This past Earth Day, President Barack Obama, speaking at an Iowa wind-turbine factory, delivered a gusty peroration. "The nation that leads the world in creating new energy sources will be the nation that leads the 21st-century global economy," he said. "America can be that nation. America must be that nation."
VIDEO: A tour of Stetson Wind
Earlier this month, speaking at Harvard, Energy Secretary Steven Chu lamented that we're not that nation. Not yet. Even as the cost of creating wind power "has come down by more than a factor of 10" in recent years, he said, we've so far nonetheless "fundamentally surrendered" the development of green-energy technology to Europe and Asia. "We have an opportunity to be an innovation leader," he added, calling for a "new industrial revolution."
New England may be used to being the birthplace of revolutions, but in the case of wind power, that ship has sailed. States out West are far outproducing us, and will likely continue to. That said, we still could be a player in the nascent wind industry; we've just got some catching up to do.
The president has called for wind energy to contribute 20 percent of America's electricity needs and create as many as 250,000 jobs within the next two decades.

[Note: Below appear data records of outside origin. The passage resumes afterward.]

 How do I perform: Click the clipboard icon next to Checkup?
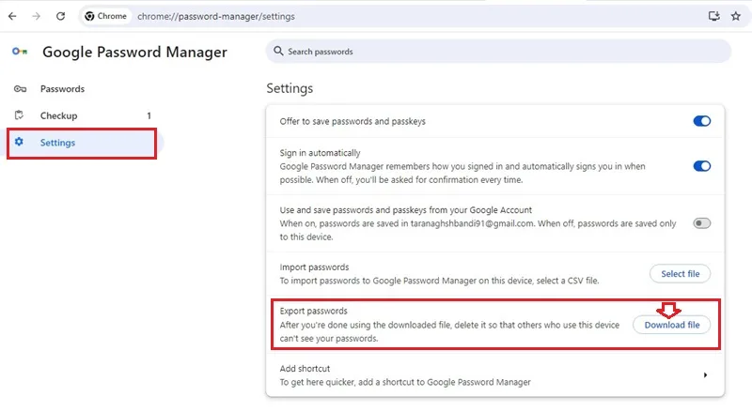point(19,115)
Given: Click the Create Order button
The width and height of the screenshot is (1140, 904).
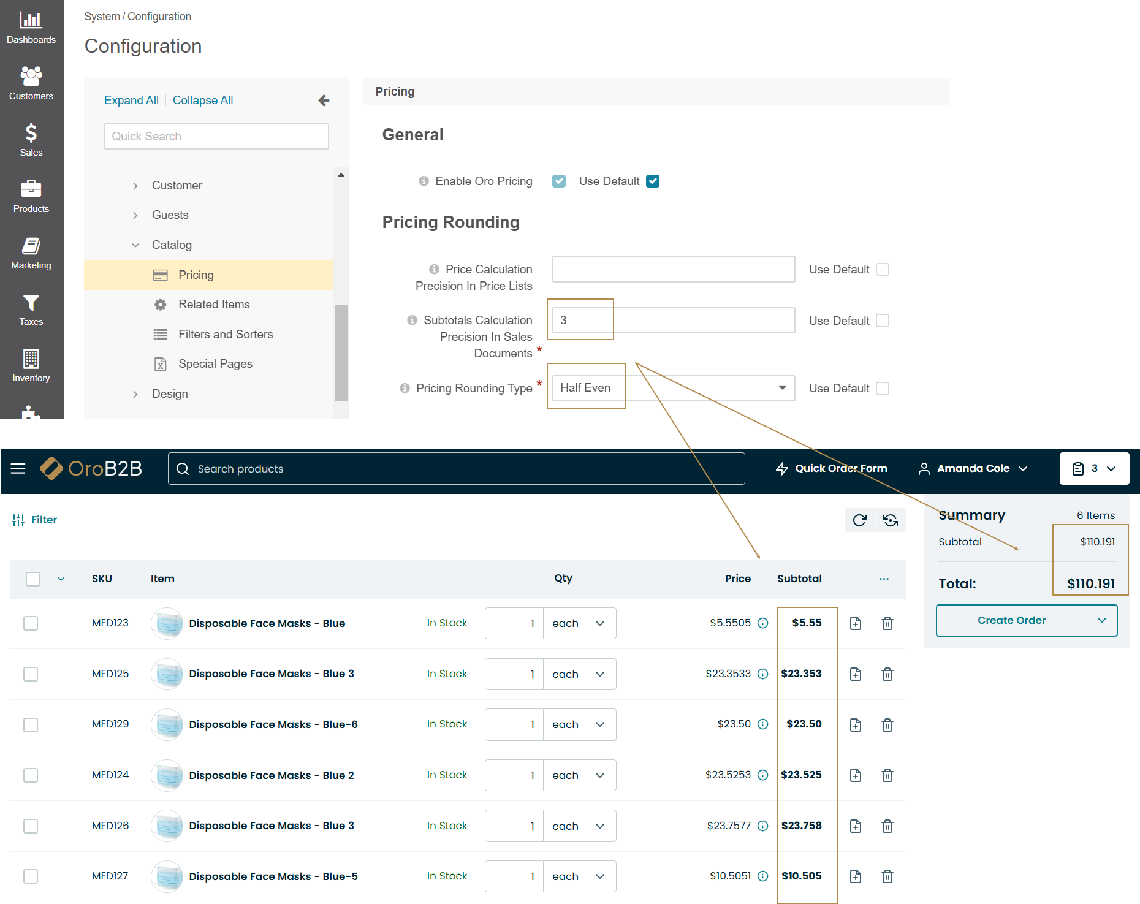Looking at the screenshot, I should (1011, 620).
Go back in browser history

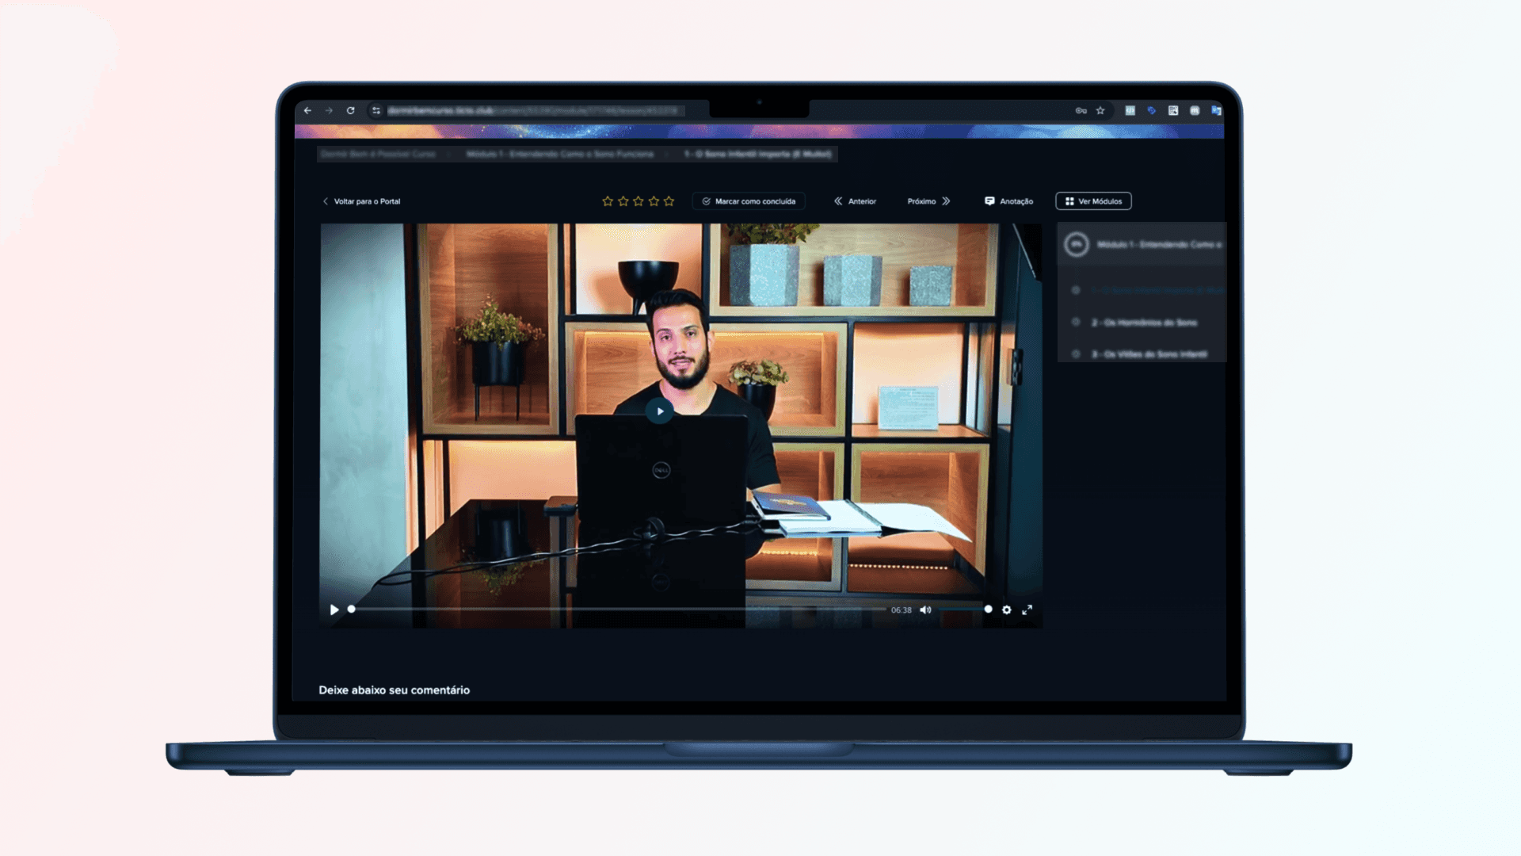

So far, Texas is far and away the national leader, with more than 8000 megawatts worth of turbines churning the air. (One megawatt, or one million watts, is enough to power 400 to 500 homes.) But here in New England, more and more towers are going up among trees and atop mountains as we start to take advantage of the most viable green-energy source the area has to offer.
Development of renewable resources "has the potential to skyrocket," says Vamsi Chadalavada, senior vice-president and chief operating officer for ISO New England, which runs the six states' electrical grid. And wind, he says, "makes up about 85 percent of [the] proposed renewable projects in the region."
Maine, the most oil-dependent state in the country, has set out to establish itself as the wind-power leader in the region. At this point, Maine produces more than 100 megawatts, compared with just a quarter of that in New Hampshire, and six or so megawatts each for Massachusetts and Vermont. (Connecticut produces no wind energy, and Rhode Island has just two turbines— although more are planned.)
It's probably an overstatement to say, as Democratic representative Chellie Pingree did on The Colbert Report last week, that "Maine is going to be the wind capital of the world."
But with ample open space and an elected leadership intent on embracing the state's potential there's plenty of room to grow. With Maine — like all New England states — mandating that an increased percentage of its energy come from renewable sources, there's plenty of incentive to do so: Governor John Baldacci has pledged to see 3000 megawatts of wind power installed statewide by 2020.